Österreichs Fahrradboten kämpfen seit Monaten um höhere Gehälter. Wie tausende Paketzusteller sind sie das letzte Glied einer Kette, die von Lohn- und Sozialdumping geprägt ist. Dass ihnen Arbeitgeber die Abgeltung der Inflation verweigern, ist demütigend. Die Mindesteinkommen der Kuriere liegen nur knapp über der Armutsgrenze.

Fahrradbote
Der Arbeitsalltag vieler Fahrradboten ist hart und schlecht bezahlt.
imago images/Stefan Zeitz

Viel schwerer wiegen politische Versäumnisse. Österreich hätte es in der Hand, verstärkt gegen Scheinselbstständigkeit vorzugehen, die jeden Kollektivvertrag aushebelt. Arbeitsminister Martin Kocher (ÖVP) mag kein Freund der Regulierung sein.

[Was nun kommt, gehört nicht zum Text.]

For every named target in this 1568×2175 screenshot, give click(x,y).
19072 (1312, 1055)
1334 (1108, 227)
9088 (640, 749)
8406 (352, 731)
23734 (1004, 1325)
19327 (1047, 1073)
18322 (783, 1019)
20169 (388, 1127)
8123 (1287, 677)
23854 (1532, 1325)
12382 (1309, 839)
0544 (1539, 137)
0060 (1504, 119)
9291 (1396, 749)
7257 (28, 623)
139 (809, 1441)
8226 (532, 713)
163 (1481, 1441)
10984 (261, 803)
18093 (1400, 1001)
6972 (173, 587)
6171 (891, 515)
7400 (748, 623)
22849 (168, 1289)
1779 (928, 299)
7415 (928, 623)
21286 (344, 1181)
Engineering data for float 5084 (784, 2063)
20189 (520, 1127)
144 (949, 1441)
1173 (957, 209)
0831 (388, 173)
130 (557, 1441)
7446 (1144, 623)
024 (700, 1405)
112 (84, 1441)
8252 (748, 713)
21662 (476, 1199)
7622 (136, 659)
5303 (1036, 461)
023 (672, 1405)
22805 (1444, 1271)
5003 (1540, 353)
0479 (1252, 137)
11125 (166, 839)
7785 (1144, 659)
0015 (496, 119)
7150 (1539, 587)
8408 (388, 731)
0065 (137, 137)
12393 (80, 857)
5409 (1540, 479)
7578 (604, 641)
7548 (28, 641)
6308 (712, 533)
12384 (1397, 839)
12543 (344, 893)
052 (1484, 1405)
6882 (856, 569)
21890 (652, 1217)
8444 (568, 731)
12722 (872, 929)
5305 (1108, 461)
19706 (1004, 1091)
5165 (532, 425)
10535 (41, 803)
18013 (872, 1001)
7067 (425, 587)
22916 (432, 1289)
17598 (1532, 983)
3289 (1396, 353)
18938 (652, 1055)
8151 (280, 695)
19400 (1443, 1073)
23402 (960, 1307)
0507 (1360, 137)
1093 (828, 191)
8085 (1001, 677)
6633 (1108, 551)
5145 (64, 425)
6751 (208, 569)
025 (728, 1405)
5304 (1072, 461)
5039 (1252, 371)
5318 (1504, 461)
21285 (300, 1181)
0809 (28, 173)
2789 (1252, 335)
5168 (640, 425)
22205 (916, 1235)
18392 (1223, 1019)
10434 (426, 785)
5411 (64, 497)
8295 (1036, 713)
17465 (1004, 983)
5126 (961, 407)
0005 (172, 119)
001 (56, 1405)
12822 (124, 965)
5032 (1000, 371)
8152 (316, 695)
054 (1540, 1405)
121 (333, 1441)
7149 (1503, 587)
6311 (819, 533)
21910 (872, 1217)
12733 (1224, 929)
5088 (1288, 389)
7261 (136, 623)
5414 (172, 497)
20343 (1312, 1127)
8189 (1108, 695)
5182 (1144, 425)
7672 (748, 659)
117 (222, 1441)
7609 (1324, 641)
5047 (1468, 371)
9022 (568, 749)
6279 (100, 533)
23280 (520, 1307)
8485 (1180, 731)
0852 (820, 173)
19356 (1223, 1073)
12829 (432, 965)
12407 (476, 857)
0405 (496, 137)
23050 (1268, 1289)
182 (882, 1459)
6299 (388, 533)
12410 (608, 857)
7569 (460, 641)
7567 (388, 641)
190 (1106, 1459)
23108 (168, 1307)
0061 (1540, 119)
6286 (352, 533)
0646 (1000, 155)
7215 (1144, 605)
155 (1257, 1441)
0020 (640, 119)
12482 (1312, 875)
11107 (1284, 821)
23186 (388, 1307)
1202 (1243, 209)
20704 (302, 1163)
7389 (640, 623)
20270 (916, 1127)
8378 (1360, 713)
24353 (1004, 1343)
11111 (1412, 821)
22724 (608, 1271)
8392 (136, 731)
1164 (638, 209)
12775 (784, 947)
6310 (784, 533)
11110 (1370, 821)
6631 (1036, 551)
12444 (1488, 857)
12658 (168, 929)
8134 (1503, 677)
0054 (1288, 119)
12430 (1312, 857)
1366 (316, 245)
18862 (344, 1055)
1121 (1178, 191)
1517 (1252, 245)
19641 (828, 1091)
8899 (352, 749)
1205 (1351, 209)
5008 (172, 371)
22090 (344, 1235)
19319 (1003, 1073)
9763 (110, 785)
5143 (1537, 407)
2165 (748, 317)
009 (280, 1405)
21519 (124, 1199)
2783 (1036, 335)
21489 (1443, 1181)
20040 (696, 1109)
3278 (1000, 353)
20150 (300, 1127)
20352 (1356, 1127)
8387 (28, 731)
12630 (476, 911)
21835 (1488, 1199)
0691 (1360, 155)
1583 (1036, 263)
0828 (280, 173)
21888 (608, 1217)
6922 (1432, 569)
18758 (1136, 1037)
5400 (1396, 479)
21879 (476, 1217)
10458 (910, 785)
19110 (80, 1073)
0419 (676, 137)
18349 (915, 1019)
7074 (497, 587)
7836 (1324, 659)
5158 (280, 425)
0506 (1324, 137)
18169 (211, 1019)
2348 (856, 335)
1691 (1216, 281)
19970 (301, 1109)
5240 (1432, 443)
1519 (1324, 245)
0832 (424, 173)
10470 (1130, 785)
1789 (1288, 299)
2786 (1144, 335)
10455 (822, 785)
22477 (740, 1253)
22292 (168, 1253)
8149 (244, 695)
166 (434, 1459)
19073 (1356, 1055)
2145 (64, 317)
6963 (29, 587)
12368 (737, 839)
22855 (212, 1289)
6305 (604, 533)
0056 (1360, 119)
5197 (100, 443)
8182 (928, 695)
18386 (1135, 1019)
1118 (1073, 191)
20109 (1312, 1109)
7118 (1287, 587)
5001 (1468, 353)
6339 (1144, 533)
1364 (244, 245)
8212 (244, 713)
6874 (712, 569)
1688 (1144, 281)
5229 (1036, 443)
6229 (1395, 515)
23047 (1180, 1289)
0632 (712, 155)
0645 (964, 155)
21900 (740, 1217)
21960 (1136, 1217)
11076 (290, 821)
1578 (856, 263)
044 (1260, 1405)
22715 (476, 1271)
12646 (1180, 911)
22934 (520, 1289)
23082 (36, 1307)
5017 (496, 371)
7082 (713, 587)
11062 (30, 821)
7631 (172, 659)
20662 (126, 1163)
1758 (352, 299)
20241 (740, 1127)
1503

Weiter zuzusehen, wie die internationale Plattformökonomie Sozialrechte mit Füßen tritt, weil sie sich durch fehlende Anstellungen Lohnnebenkosten sparen will, ist aber grob fahrlässig.

Was spricht gegen die Umkehr der Beweislast und den Ausbau der Kontrollen, um Prüfverfahren bei den Dienstverhältnissen zu beschleunigen? Warum werden freie Dienstnehmer nicht ins Arbeitsverfassungsgesetz eingegliedert? Dies würde es den Sozialpartnern erleichtern, faire Rahmenbedingungen für das wachsende Heer an modernen Tagelöhnern zu schaffen.

Digitale Plattformarbeit ist kein zartes Pflänzchen mehr. Es herrscht Wildwuchs zulasten der Beschäftigten und jener Unternehmer, deren Geschäftsmodelle nicht auf Ausbeutung basieren. Der Preis, den die Gesellschaft für schnelle Lieferungen bis vor die Haustür zahlt, ist zu hoch. (Verena Kainrath, 7.3.2024)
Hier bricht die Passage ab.